- [Dataset entries]

--- START ---

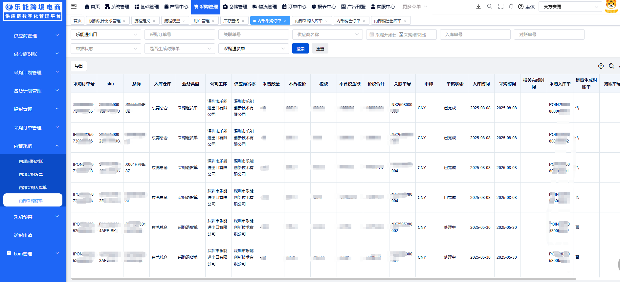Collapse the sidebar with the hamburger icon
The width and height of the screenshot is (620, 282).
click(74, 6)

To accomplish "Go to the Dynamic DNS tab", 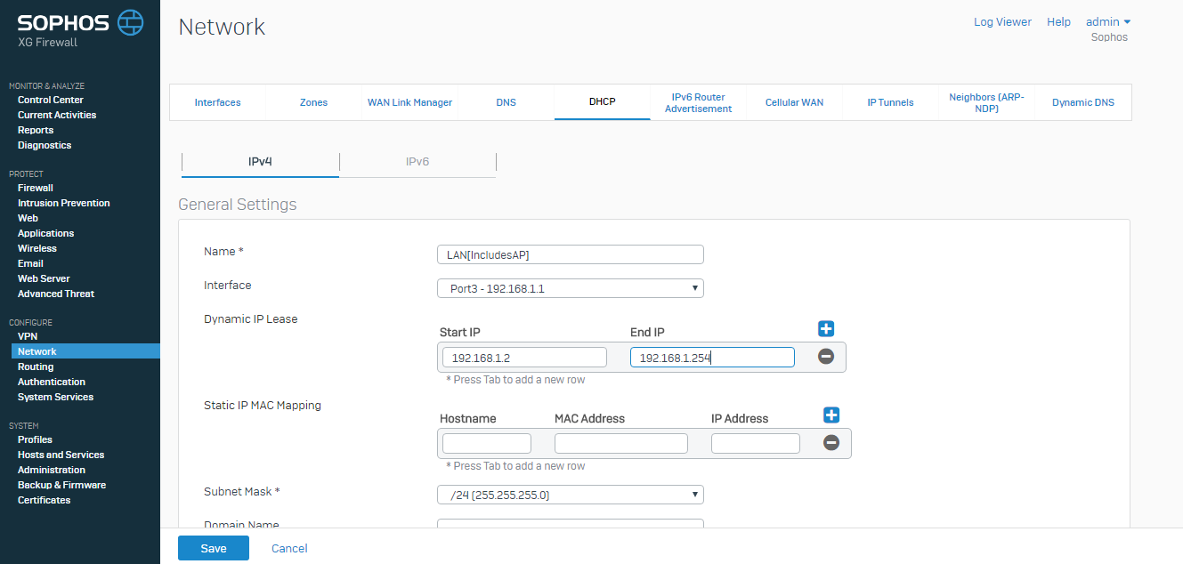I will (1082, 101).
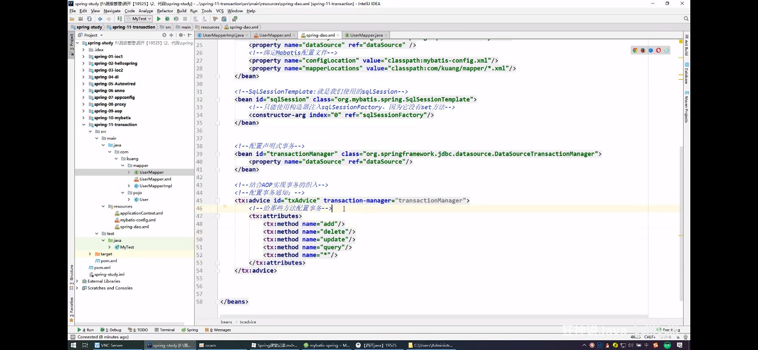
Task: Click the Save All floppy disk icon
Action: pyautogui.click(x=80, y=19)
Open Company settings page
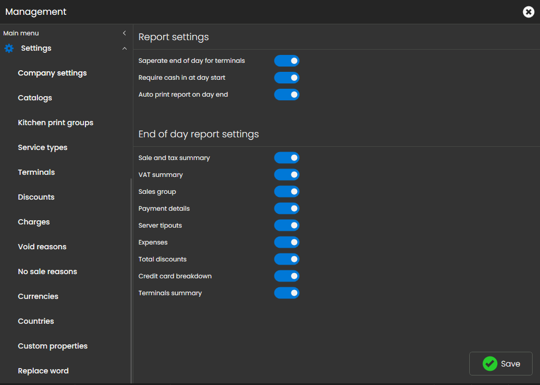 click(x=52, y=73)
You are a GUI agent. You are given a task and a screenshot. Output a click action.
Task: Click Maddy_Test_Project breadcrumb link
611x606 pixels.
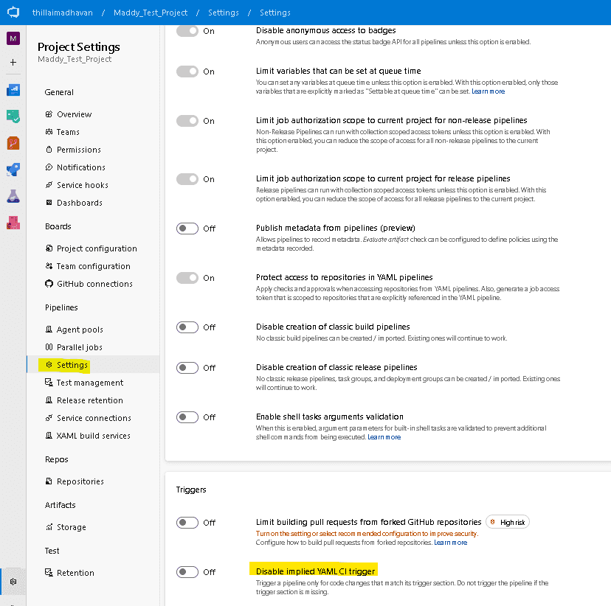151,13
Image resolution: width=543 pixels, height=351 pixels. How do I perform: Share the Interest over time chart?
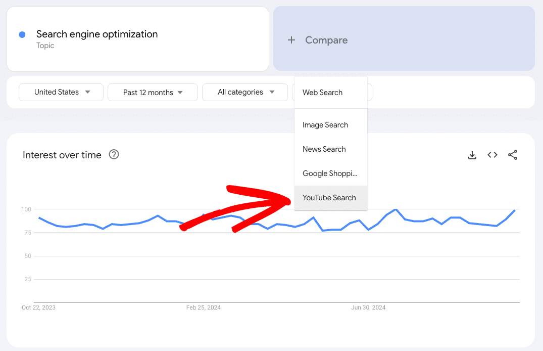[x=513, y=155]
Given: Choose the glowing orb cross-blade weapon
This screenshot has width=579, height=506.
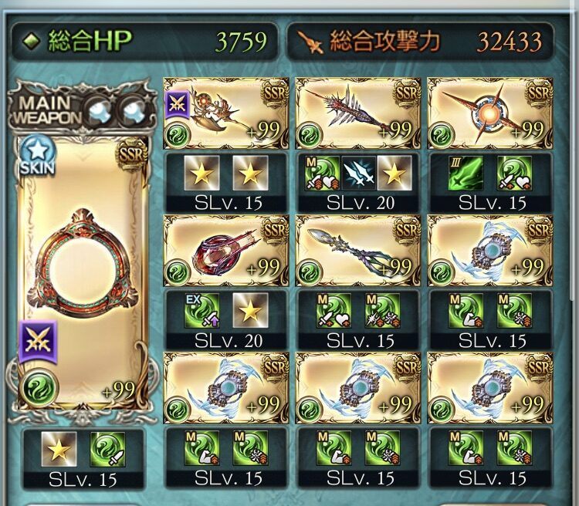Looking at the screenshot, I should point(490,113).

--- END ---

- [WORK TASK]
The copy should hold exactly the lines from the line containing "Image resolution: width=543" through the last line of the records, both included, and no pictures or other lines.

- [YOUR SOLUTION]
Image resolution: width=543 pixels, height=351 pixels. How do I perform: Share the Interest over time chart?
[x=513, y=155]
Given: Choose the glowing orb cross-blade weapon
This screenshot has width=579, height=506.
Looking at the screenshot, I should point(490,113).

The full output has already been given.